A third alternative, and the qne which the court finds as the most reasonable method of reconciling the provision of the Alaska Motor Vehicle Act with contract and sales law, is to hold that AS 28.10.370 creates a presumption, for the purposes of a section 360 transfer, that there has been no delivery and that title or ownership21 is lodged in the person who holds record title as reflected by the records of the Department of Revenue. However, this presumption may be rebutted by a showing that there has actually been a delivery and that ownership has actually passed to the vendee in conformity with the true intentions of the parties. Such an interpretation is supported by the provisions of AS 28.10.560 as applied in Weaver v.
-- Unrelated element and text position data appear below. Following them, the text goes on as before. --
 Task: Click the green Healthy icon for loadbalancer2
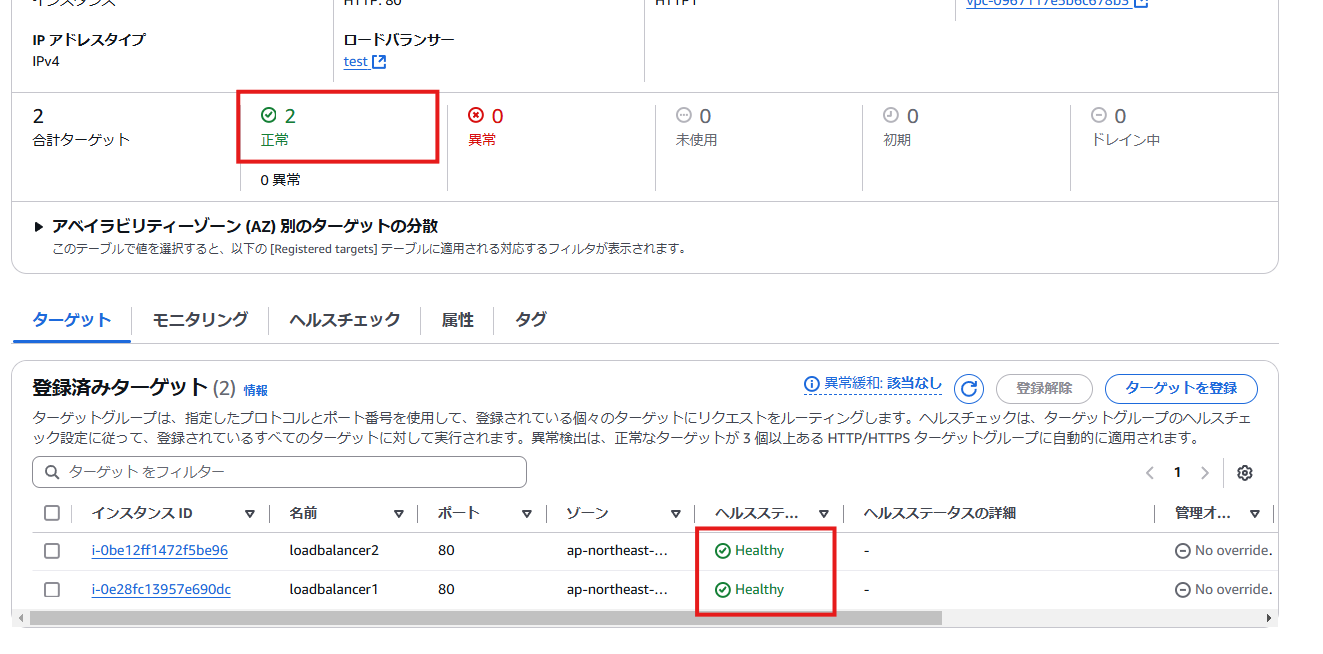[x=722, y=551]
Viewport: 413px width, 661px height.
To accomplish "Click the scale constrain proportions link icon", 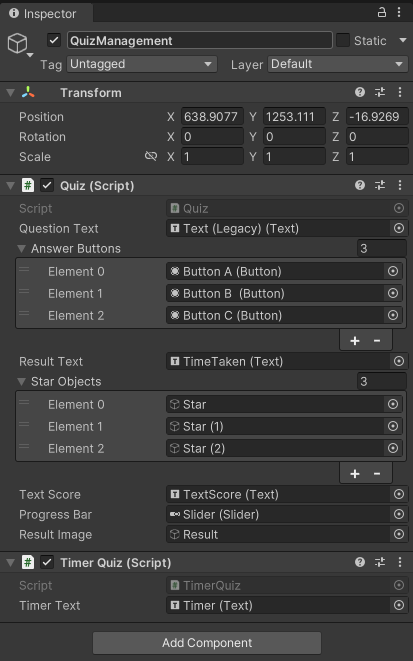I will [x=150, y=156].
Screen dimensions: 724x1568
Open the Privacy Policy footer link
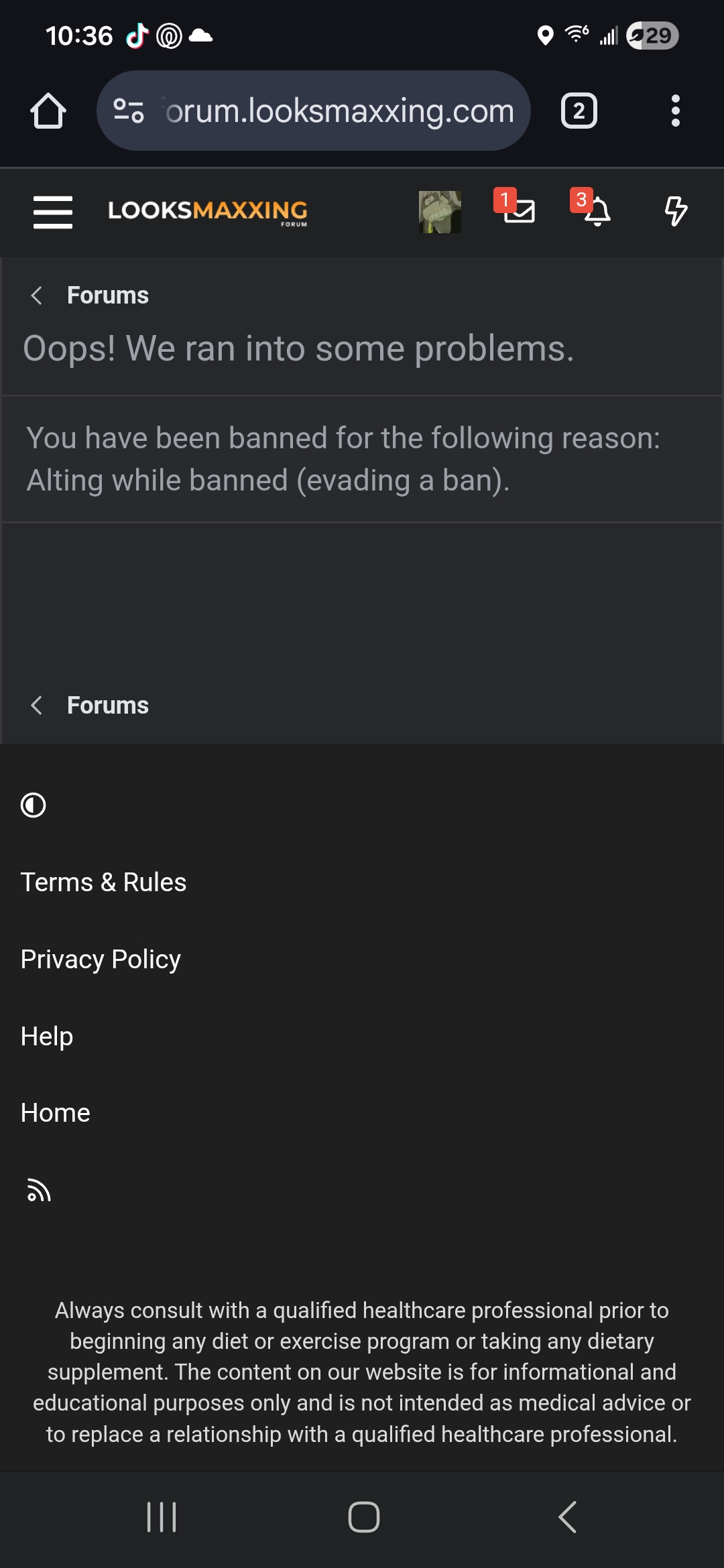click(101, 960)
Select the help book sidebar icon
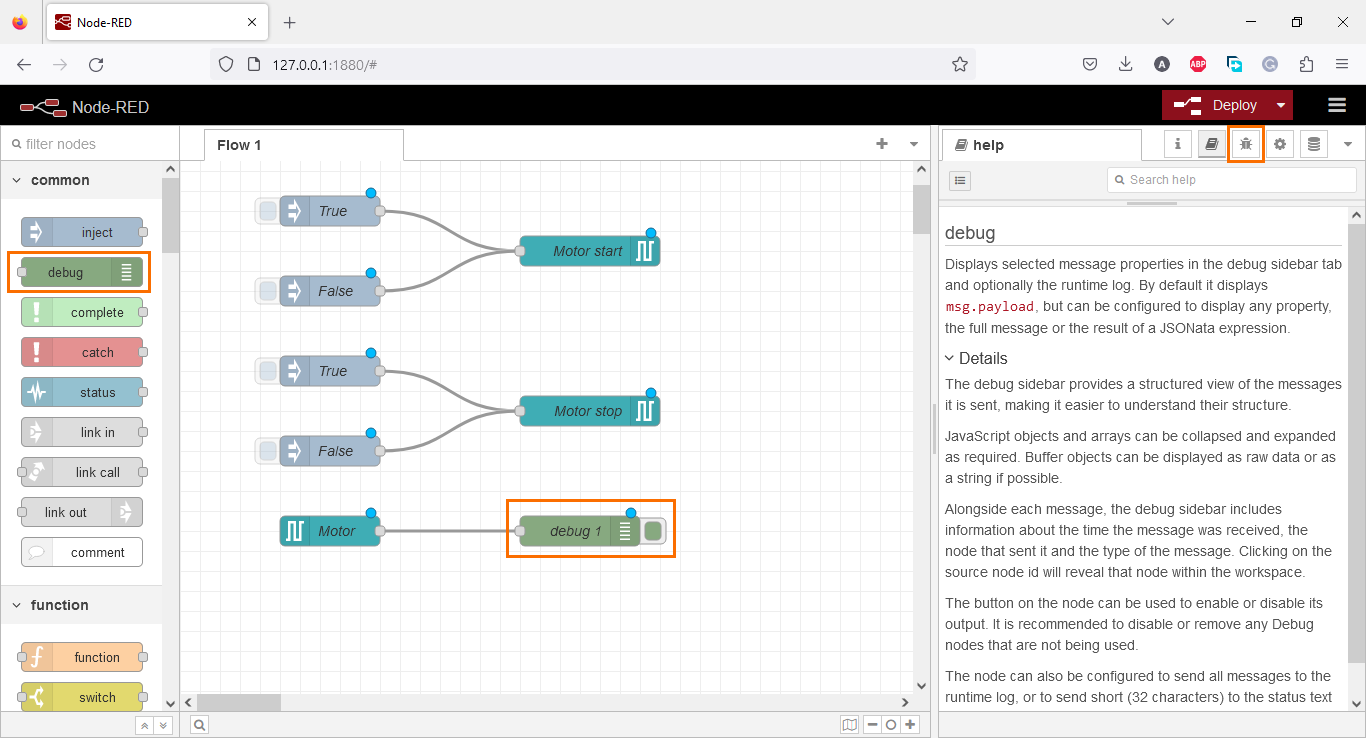This screenshot has width=1366, height=738. point(1211,144)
O’Meara Motor Company, 452 [753]*753P.2d 87 (Alaska 1969), which provide in relevant part, “In a civil or criminal proceeding when title or right to possession of a vehicle is involved, the record of registrations and certificates of title as they appear in the files and records of the department are prima facie evidence of ownership or right to possession of the vehicle.” Weaver makes it clear that the parties to an action may introduce evidence to show who is in fact the true owner of a vehicle required to be registered under the provisions of the Alaska Motor Vehicle Act.22 Such an alternative is also supported by Judge Singleton’s opinion in Graham v. Black, supra. Although the Alaska Supreme Court affirmed Graham on different grounds, it did so without commenting on the rationale of the trial court’s decision. The reason for such a failure to address the issues raised by the Superior Court was that under a correct interpretation of AS 28.10.-350(b) there was no need to reconcile section 370 with the contract and sales law of Alaska. Fere a conflict exists that this court finds is resolved by the reasoning set forth in Judge Singleton’s opinion.23 Accordingly, this court finds that in a transfer made pursuant to AS 28.10.360 any real party in interest may attempt to rebut the presumption created by AS 28.10.370 in order to show that title passed and delivery occurred prior to the Department of Revenue’s issuance of new certificates of registration and ownership. Since such an interpretation of AS 28.10.370 raises a genuine issue of material fact.
It is ordered:
That the motion for summary judgment filed by defendants Garfield, Karrer and Jolly is denied.